Look at all the little evergreen trees in the mountains!
I continued on up the mountain and enjoyed a nice windy downhill stretch until I ended up at Elk Garden Methodist Church. I met up with cyclists from Manassas who were heading towards Yorktown to complete the long trek cross-country. Paul and Nancy were in there 60’s and started a few months back. They are doing on average 65 miles a day…so I need to pick up the pace haha. It’s definitely been a journey to say the least and I’ve barely spent much money. I probably would have spent more at home on gas, beer and other unnecessary items. Instead I’m spending less and having the experience of a lifetime. Where shall I go next?

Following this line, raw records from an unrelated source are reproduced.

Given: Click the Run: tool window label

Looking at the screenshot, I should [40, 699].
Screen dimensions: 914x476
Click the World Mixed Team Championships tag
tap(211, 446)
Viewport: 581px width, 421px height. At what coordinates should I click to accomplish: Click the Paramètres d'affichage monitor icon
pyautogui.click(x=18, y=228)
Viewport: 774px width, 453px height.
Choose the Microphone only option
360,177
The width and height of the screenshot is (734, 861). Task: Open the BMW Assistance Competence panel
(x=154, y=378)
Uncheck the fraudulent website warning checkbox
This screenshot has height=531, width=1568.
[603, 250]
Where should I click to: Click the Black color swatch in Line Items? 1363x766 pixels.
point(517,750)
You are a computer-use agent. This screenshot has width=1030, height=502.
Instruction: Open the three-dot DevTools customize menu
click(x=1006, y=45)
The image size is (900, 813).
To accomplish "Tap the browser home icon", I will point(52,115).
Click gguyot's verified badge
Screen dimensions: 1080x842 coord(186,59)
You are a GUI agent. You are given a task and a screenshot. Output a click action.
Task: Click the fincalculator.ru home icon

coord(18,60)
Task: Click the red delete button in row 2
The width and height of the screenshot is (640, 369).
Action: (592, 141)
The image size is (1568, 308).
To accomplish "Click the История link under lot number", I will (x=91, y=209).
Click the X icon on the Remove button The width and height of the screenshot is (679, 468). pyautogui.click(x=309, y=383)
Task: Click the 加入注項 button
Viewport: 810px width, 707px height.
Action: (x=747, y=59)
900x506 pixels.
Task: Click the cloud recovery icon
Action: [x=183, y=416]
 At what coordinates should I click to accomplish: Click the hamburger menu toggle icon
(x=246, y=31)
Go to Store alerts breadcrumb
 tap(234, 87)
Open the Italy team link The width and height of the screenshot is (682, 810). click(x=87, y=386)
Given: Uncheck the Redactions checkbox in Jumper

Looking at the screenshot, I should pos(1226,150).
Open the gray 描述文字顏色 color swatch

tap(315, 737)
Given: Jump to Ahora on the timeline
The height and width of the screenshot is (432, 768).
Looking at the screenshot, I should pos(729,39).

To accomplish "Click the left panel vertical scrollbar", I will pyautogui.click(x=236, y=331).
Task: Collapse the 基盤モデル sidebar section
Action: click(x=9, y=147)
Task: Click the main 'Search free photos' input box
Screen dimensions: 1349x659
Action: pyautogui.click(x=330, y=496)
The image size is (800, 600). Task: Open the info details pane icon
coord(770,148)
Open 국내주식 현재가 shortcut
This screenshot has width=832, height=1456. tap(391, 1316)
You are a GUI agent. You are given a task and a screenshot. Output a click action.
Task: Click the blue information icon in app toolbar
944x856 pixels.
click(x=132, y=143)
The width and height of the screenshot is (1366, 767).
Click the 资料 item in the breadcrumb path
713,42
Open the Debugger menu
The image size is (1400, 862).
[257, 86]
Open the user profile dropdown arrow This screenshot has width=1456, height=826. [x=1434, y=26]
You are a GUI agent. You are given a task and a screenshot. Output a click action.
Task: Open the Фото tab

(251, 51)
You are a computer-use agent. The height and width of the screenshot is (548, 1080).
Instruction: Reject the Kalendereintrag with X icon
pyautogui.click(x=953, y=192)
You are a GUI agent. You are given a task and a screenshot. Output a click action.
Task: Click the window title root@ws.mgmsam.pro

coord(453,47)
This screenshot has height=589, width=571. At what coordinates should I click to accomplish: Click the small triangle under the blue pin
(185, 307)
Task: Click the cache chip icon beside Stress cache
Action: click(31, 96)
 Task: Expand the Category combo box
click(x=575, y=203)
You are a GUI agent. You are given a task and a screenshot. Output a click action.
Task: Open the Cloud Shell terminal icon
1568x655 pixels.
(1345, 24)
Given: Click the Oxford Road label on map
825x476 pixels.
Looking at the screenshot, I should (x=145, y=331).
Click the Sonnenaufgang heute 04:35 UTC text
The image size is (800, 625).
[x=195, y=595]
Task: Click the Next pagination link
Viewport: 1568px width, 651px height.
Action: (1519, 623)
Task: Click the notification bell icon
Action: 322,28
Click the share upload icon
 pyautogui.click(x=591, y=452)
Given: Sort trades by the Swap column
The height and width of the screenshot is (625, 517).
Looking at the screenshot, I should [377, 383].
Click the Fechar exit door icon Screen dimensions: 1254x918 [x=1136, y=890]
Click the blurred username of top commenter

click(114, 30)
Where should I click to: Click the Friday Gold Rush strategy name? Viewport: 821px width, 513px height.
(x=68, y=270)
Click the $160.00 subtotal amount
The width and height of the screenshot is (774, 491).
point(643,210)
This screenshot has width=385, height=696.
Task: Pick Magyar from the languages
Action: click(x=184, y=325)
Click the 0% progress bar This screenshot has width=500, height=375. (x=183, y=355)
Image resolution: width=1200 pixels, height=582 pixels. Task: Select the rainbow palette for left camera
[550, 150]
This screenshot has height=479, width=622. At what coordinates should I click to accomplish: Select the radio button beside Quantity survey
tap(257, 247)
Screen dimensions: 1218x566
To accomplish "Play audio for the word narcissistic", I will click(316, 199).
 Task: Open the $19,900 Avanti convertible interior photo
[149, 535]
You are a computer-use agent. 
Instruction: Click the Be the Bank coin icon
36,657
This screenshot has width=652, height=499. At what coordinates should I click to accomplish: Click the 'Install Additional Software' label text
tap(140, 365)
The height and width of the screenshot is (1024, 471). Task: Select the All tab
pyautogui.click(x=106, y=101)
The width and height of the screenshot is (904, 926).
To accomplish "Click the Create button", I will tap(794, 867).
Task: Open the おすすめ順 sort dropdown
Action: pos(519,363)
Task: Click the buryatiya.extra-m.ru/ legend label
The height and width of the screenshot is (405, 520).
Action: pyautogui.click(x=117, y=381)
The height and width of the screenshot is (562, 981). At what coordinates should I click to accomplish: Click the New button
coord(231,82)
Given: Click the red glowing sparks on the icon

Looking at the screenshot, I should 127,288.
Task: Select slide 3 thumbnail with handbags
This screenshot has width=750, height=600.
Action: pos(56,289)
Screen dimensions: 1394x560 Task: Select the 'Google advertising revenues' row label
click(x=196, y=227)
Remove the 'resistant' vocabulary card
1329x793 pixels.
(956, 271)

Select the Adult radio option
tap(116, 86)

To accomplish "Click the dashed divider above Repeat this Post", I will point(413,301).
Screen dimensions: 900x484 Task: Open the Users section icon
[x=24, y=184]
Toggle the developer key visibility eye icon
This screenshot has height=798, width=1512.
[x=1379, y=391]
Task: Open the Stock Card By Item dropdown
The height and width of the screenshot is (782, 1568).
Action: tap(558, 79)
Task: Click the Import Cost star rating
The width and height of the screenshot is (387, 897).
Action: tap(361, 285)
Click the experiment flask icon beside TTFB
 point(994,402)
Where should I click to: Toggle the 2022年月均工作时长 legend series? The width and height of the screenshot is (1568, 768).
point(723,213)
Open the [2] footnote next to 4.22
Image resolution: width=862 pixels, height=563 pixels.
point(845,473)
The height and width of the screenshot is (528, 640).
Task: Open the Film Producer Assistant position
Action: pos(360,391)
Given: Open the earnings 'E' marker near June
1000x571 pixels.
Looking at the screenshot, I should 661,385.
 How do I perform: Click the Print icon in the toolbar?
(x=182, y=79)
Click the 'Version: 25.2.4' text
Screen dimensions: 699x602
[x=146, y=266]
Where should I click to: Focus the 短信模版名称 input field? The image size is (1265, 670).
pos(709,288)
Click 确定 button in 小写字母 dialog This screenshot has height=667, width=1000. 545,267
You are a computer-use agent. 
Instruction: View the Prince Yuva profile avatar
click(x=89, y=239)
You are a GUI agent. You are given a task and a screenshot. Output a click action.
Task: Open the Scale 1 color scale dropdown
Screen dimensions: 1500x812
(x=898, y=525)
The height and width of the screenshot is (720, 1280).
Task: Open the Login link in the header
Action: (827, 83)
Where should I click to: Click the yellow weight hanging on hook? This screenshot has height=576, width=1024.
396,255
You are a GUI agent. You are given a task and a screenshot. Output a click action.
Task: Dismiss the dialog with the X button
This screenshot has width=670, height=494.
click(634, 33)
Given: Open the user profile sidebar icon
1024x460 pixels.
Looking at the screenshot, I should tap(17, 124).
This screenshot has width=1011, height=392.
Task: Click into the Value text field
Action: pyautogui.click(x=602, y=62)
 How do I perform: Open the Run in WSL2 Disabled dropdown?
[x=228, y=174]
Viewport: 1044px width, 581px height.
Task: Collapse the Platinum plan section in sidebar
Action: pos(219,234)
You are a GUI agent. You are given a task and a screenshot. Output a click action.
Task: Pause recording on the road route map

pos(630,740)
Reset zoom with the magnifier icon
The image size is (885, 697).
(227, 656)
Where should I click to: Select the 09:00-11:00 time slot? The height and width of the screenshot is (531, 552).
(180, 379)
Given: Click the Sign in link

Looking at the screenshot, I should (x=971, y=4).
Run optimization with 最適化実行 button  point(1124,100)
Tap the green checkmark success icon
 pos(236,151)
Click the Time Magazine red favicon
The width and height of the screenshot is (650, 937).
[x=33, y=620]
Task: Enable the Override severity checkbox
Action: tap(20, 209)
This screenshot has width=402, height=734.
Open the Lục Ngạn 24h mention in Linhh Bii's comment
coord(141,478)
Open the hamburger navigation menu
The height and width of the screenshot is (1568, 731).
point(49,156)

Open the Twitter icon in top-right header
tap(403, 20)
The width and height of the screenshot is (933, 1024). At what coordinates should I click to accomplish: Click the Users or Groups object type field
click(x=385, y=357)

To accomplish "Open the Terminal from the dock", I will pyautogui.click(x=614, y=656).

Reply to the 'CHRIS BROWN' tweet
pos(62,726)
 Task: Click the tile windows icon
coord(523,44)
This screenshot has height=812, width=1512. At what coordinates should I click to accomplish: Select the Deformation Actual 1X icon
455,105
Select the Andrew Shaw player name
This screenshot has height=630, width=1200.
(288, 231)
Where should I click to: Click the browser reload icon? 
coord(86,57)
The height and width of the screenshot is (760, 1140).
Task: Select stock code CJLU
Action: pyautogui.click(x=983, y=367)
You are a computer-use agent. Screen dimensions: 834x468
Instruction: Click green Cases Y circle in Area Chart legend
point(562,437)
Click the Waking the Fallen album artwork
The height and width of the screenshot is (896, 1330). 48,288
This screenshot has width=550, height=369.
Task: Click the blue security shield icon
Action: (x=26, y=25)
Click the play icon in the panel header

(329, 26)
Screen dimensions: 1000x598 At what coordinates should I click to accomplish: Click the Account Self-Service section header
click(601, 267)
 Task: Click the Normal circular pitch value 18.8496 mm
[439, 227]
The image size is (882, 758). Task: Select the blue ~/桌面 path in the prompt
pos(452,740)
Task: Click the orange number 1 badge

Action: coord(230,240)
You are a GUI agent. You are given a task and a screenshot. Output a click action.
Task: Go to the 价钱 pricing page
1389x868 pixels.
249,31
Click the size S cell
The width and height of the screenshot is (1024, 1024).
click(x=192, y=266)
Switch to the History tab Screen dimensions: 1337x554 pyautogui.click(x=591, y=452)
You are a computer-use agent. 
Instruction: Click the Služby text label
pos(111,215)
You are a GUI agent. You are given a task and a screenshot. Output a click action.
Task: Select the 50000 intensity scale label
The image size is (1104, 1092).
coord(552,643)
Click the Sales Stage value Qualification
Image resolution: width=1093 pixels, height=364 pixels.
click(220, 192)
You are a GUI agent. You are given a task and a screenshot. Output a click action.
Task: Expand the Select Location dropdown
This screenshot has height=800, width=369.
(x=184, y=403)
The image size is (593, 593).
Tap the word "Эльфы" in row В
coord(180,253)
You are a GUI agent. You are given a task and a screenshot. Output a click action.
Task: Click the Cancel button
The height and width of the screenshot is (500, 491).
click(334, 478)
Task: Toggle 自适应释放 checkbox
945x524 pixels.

A selfie near Damascus, VA.
By the way, tonight I get the luxury of sleeping inside and get free food as well.
Sweet Tomato Sammies
Rural Retreat State Park
I woke up early today to avoid any possible encounters with park rangers since I stealth camped last night at Claytor Lake State Park (as previously stated). I experienced gradual climbs with the terrain I encountered today so I only put in 50 miles. The breeze chilled my arms and gave me goosebumps. The nights are already getting colder and each morning the fresh dew and fog become thicker, but it’s refreshing and peaceful. It makes my mind and spirit feel completely free. No matter the weather, rain or shine, hot or cold, each day brings new sights, people and experiences. I can honestly say, I am glad I was laid off from work or I would not be experiencing this first hand. I would still be a dreamer.
A view of the lake at Rural Retreat State Park.
One thing for sure is my appetite is getting stronger as I proceed on my journey. I scarf down meals in a few minutes and I eat while cycling down the road. Even cooking groceries, I still spend about $20.00 a day on food, snacks, meals, you name it. Today I actually hit up a mini mart and grabbed some snacks (peanuts, twix, snickers, monster, pretzels) and I hit up a small restaurant off Route 11 and grabbed their special which consisted of 2 eggs, bacon, toast, and hash browns for $5.00. I continued on down the road and stopped at Bethel Public Church to eat yet again and charge my electronics. It was there I finished reading the book, “To Build a Fire” and left it with a note for someone else to read it. I ended up biking to Rural Retreat State Park. I met an 11 year old named Cole who just got back into school and was telling me about football and the weather here in Virginia. He showed me around the state park and showed me where the shelters and restrooms were located. Let’s see if I can stealth camp here tonight. There is a park ranger in front of me at the moment so I will try to see if I can relocate to a different area.
The driveways out in the countryside of VA are really long. This goes on for a few miles. All of the homes near Rural Retreat State Park are like this!
I stuck around and met two wonderful people, Ron and Roberta, born and raised in VA. I told them my story about my cross-country journey to Washington. They fed me two tomato sandwiches, which were excellent. I have never tasted such sweet tomatoes before in my life. We talked about construction, the ingredients engineered into the food we eat, family, Alaska, Tacoma, and the TransAmerica bicycle trail. All in all, it was a great conversation.